Déjà deux ans…
Sept cent trente jours. Des montagnes et des orages, des côtes abruptes et des sourires nostalgiques souvent lancés aux jours de hasards. Des rendez-vous manqués avec des moments importants. Des petites boules noires qui nous regardent, intensément, avec tout le bonheur du monde et que tu n’auras jamais connu. Et toi, absent, et nous, qui traversons encore chaque jour à coup d’heures échappées aux pourquoi.
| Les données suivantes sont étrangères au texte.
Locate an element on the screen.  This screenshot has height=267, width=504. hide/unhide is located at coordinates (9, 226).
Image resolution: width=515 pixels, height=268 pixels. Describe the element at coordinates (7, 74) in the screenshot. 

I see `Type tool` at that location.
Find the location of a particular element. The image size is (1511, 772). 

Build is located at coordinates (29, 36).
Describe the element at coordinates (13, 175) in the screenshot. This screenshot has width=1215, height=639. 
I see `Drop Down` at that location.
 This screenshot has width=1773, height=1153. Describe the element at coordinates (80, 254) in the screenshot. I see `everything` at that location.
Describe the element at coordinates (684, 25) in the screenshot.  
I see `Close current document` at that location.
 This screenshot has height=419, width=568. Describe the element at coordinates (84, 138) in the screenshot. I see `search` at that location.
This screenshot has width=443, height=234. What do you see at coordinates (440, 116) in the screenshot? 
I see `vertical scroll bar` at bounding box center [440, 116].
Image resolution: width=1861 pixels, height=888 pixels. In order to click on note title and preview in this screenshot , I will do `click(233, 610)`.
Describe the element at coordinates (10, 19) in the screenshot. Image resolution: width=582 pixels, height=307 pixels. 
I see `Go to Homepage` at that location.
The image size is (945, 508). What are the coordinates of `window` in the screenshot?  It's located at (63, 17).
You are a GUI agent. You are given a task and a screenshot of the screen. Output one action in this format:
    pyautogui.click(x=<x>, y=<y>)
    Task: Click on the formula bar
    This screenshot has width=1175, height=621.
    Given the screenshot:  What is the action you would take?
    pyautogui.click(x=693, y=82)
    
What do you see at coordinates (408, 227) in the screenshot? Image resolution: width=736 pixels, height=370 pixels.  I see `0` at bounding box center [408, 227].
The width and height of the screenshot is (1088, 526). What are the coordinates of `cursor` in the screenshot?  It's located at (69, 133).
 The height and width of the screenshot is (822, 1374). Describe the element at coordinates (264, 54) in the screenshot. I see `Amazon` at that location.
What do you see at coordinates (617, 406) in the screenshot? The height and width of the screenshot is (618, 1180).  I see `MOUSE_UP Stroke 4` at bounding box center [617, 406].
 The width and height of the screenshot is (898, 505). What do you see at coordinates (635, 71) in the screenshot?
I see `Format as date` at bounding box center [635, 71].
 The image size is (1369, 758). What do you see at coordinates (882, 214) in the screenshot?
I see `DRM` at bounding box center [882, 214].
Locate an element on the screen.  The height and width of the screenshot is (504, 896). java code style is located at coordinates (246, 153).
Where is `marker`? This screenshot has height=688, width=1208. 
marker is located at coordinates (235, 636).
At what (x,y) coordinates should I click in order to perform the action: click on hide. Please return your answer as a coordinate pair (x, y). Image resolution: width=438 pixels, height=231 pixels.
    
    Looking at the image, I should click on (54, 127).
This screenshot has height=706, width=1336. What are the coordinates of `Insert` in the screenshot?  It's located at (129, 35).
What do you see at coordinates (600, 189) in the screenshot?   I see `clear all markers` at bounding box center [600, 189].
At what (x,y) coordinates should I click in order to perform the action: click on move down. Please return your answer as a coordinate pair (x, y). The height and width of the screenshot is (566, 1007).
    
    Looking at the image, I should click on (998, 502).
Et nous, qui ce cessons de déboucher des Cahors, et de partager des instants familiaux. Des « si seulement », des clins d’œil et des clins deuil… Des « il aurait aimé » comme tant de voyages et de parties à peine entamées. Dix-sept mille-cinq-cent-vingt heures à continuer le voyage sans toi, et sans doute déjà trop de verres de rouge pour que je sache compter jusque là.. L’absence et le manque ne sont pas des sensations qui s’atténuent vraiment.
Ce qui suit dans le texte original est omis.